**Data**
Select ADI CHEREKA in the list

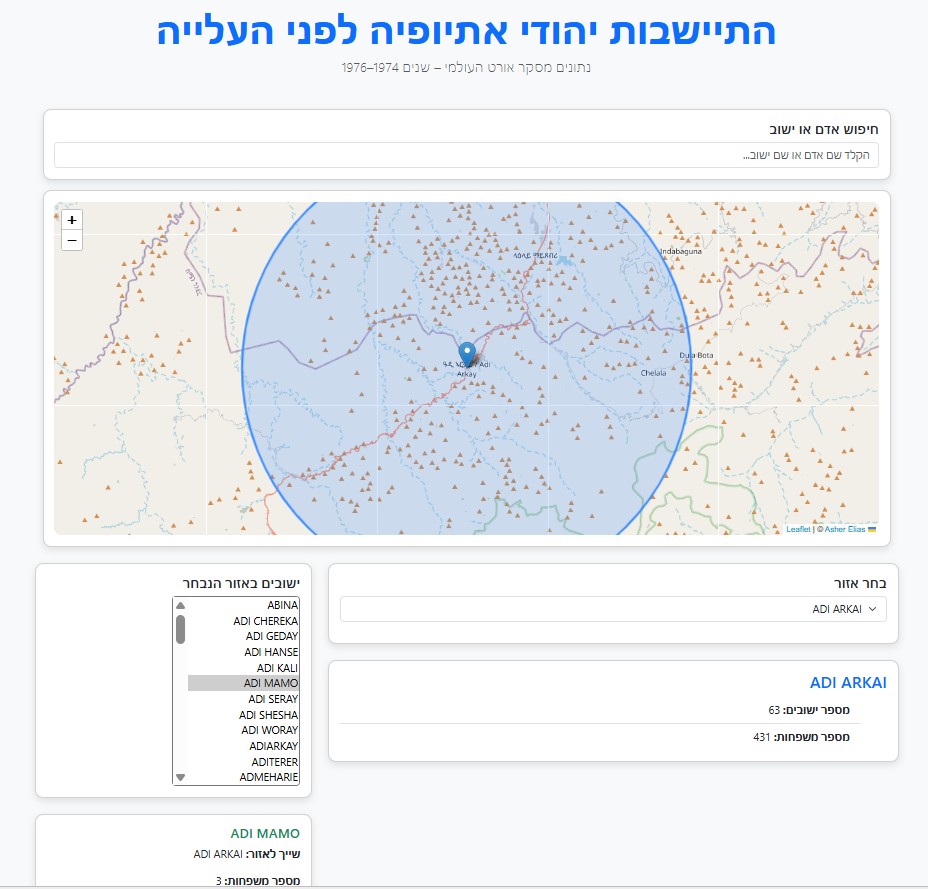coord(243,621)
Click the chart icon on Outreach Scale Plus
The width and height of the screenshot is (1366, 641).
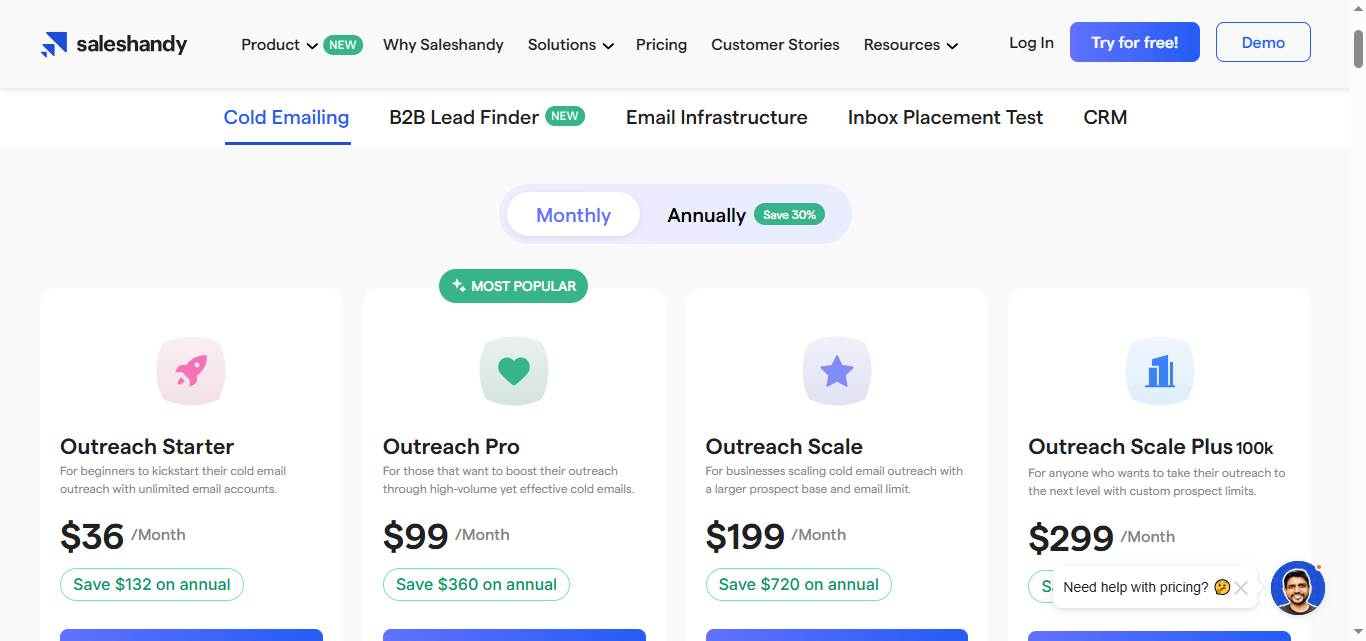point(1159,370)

**Activity**
Please repeat exactly the lines from the one containing "The width and" through the end of the entries, both included, omitting pictures.

**Solution to this problem**
The width and height of the screenshot is (1366, 641).
point(1159,370)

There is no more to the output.